Faits saillants du semestre

  • Le bénéfice net s’est élevé à 1 505 millions de dollars, une augmentation par rapport au bénéfice net de 712 millions de dollars en 2018.
  • Le bénéfice net par action sur une base diluée a été de 1,94 dollar, une hausse par rapport au bénéfice net par action ordinaire de 0,86 dollar en 2018.
  • Les flux de trésorerie générés par les activités d’exploitation se sont élevés à 2 029 millions de dollars, contre 1 844 millions de dollars en 2018.
  • La moyenne de la production de pétrole brut équivalent a été de 394 000 barils par jour, comparativement à 353 000 barils par jour en 2018.
  • Le débit moyen des raffineries était de 364 000 barils par jour, par rapport à 386 000 barils par jour en 2018.
  • Les ventes de produits pétroliers étaient de 477 000 barils par jour, par rapport à 494 000 barils par jour en 2018.
  • Le dividende par action déclaré depuis le début de l’exercice a totalisé 0,41 dollar, en hausse par rapport à 0,35 dollar par action en 2018.
  • Plus de 1 milliard de dollars ont été versés aux actionnaires sous la forme d’achats d’actions et de dividendes.

Comparaison du premier semestre de 2019 et de 2018

Le bénéfice net des six premiers mois de 2019 s’est établi à 1 505 millions de dollars ou 1,94 dollar par action sur une base diluée, en hausse par rapport au bénéfice net de 712 millions de dollars ou 0,86 dollar par action pour les six premiers mois de 2018. Les résultats de 2019 tiennent compte de l’incidence favorable, surtout hors trésorerie, de 662 millions de dollars liée à la réduction du taux d’imposition des sociétés de l’Alberta. Le 28 juin 2019, le gouvernement de l’Alberta a adopté une réduction de 4 % du taux d’imposition provincial, le faisant passer de 12 à 8 % d’ici 2022.

Le bénéfice net du secteur amont s’est établi à 1 043 millions de dollars pour les six premiers mois de l’exercice, reflétant l’incidence favorable de la baisse de 689 millions de dollars du taux d’imposition des sociétés de l’Alberta. Abstraction faite de cette incidence, le bénéfice net de 2019 s’est établi à 354 millions de dollars, en hausse de 404 millions de dollars par rapport à une perte nette de 50 millions de dollars pour la période correspondante de 2018. L’amélioration des résultats reflète la hausse des volumes d’environ 330 millions de dollars, principalement à Syncrude, à Kearl et à Norman Wells, ainsi que l’incidence du prix touché pour le pétrole brut canadien d’environ 260 millions de dollars et l’incidence favorable du taux de change d’environ 60 millions de dollars. Les résultats ont subi l’incidence négative de l’augmentation des charges d’exploitation d’environ 180 millions de dollars et des redevances plus élevées d’environ 80 millions de dollars.

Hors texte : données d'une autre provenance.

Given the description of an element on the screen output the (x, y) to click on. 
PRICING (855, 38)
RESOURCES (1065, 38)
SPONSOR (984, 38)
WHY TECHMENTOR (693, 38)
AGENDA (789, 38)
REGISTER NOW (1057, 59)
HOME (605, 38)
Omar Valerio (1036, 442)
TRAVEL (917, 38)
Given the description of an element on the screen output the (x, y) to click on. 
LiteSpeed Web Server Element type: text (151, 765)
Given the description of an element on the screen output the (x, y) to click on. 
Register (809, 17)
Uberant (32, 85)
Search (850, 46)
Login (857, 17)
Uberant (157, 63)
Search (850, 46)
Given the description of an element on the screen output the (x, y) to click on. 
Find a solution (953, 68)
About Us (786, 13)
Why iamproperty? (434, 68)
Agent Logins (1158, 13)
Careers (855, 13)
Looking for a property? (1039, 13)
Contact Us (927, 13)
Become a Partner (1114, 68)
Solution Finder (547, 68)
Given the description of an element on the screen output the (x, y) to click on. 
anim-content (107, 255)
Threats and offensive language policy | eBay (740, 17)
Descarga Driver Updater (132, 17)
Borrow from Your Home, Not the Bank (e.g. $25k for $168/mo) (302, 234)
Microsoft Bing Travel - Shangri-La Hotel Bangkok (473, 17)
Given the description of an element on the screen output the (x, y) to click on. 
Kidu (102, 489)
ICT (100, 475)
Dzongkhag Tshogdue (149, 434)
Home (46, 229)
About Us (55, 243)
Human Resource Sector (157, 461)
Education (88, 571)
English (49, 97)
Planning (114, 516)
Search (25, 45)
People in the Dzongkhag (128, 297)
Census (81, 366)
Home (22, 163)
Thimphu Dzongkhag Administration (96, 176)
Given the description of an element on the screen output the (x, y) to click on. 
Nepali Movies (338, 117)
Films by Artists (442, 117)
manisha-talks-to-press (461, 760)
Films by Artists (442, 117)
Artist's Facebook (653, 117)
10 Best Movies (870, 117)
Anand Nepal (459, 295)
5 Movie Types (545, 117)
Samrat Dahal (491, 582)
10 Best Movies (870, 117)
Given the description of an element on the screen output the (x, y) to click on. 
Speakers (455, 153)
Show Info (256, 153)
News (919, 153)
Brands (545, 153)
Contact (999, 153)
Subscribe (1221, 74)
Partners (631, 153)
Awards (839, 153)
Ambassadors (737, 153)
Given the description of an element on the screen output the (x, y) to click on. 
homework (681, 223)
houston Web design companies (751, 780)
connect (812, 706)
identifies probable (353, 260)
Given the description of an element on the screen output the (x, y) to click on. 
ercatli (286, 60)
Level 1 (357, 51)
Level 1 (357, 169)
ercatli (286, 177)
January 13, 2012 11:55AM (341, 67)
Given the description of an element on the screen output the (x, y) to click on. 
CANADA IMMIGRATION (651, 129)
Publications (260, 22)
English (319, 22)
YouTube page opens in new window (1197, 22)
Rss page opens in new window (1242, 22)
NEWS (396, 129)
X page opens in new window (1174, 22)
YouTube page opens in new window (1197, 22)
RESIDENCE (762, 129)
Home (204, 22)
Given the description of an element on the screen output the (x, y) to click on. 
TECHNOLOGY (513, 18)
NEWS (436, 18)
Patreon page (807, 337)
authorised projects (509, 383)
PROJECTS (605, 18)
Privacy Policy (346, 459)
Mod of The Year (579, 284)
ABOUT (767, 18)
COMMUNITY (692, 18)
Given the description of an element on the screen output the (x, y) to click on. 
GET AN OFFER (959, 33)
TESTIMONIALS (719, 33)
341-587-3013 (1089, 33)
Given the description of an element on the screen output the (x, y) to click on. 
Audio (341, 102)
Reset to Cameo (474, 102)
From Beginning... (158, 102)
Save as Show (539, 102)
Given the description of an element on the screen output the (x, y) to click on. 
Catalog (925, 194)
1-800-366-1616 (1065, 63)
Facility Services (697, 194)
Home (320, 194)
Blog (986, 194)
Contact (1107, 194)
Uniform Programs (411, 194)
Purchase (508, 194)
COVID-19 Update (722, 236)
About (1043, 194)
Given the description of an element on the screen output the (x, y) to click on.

Le prix moyen du baril de West Texas Intermediate s’est établi à 57,45 dollars américains au premier semestre de 2019, contre 65,44 dollars américains pour la période correspondante de 2018. Western Canada Select s’est établi en moyenne à 45,88 dollars américains le baril et à 43,74 dollars américains le baril pour les mêmes périodes. L’écart entre le WTI et le WCS s’est rétréci pour s’établir à environ 12 dollars américains le baril en moyenne au premier semestre de 2019, contre environ 22 dollars américains le baril à la même période en 2018.

Le dollar canadien s’est établi en moyenne à 0,75 dollar américain au premier semestre de 2019, en baisse de 0,03 dollar américain par rapport à la même période en 2018.

Le prix moyen que l’Impériale a touché en dollars canadiens pour le bitume a augmenté au cours du premier semestre de 2019, principalement en raison de la baisse des coûts des diluants et de l’augmentation de WCS. Le prix touché pour le bitume s’est établi en moyenne à 53,20 dollars le baril, en hausse par rapport à 41,84 dollars le baril à la même période en 2018. Le prix moyen que la compagnie a touché en dollars canadiens pour le pétrole brut synthétique a diminué de façon générale conformément au WTI, rajusté pour tenir compte des variations des taux de change et des frais de transport. Le prix touché pour le pétrole brut synthétique s’est établi en moyenne à 74,77 dollars le baril, contre 81,24 dollars le baril pour la période correspondante de 2018.

La production brute de bitume de Cold Lake s’est établie en moyenne à 140 000 barils par jour au premier semestre de 2019, contre 143 000 barils par jour à la période correspondante de 2018.

La production brute de bitume de Kearl s’est établie en moyenne à 193 000 barils par jour au premier semestre de 2019 (la part de l’Impériale se chiffrant à 137 000 barils), en hausse par rapport à 181 000 barils par jour (la part de l’Impériale se chiffrant à 128 000 barils) à la même période en 2018. L’augmentation de la production est principalement attribuable à l’amélioration de la fiabilité.

Au cours du premier semestre de 2019, la quote-part de la compagnie dans la production brute de Syncrude s’est élevée en moyenne à 79 000 barils par jour, en hausse par rapport à 57 000 barils par jour pour la période correspondante de 2018. L’augmentation de la production est principalement attribuable à l’absence d’activités de révision et à l’incidence de la panne d’électricité de 2018.

Le bénéfice net du secteur Aval s’est établi à 515 millions de dollars pour les six premiers mois de 2019, comparativement à 722 millions de dollars pour la période correspondante de 2018. Les résultats ont subi l’incidence négative d’une baisse des marges d’environ 210 millions de dollars d’événements de fiabilité d’environ 130 millions de dollars, y compris l’incident de la tour de Sarnia, et d’une baisse des volumes de ventes d’environ 70 millions de dollars. Ces facteurs ont été contrebalancés en partie par une diminution de l’incidence nette des délais d’exécution d’environ 150 millions de dollars et par des effets de change favorables d’environ 70 millions de dollars.

Le débit moyen des raffineries était de 364 000 barils par jour au cours des six premiers mois de l’année 2019, contre 386 000 barils au cours de la même période en 2018. Le taux d’utilisation de la capacité a été de 86 %, comparativement à 91 % pour la même période en 2018. La baisse du débit est principalement attribuable à l’incidence d’une révision planifiée et de l’incident à la tour de Sarnia, partiellement compensée par l’absence de la révision planifiée de 2018 à Strathcona.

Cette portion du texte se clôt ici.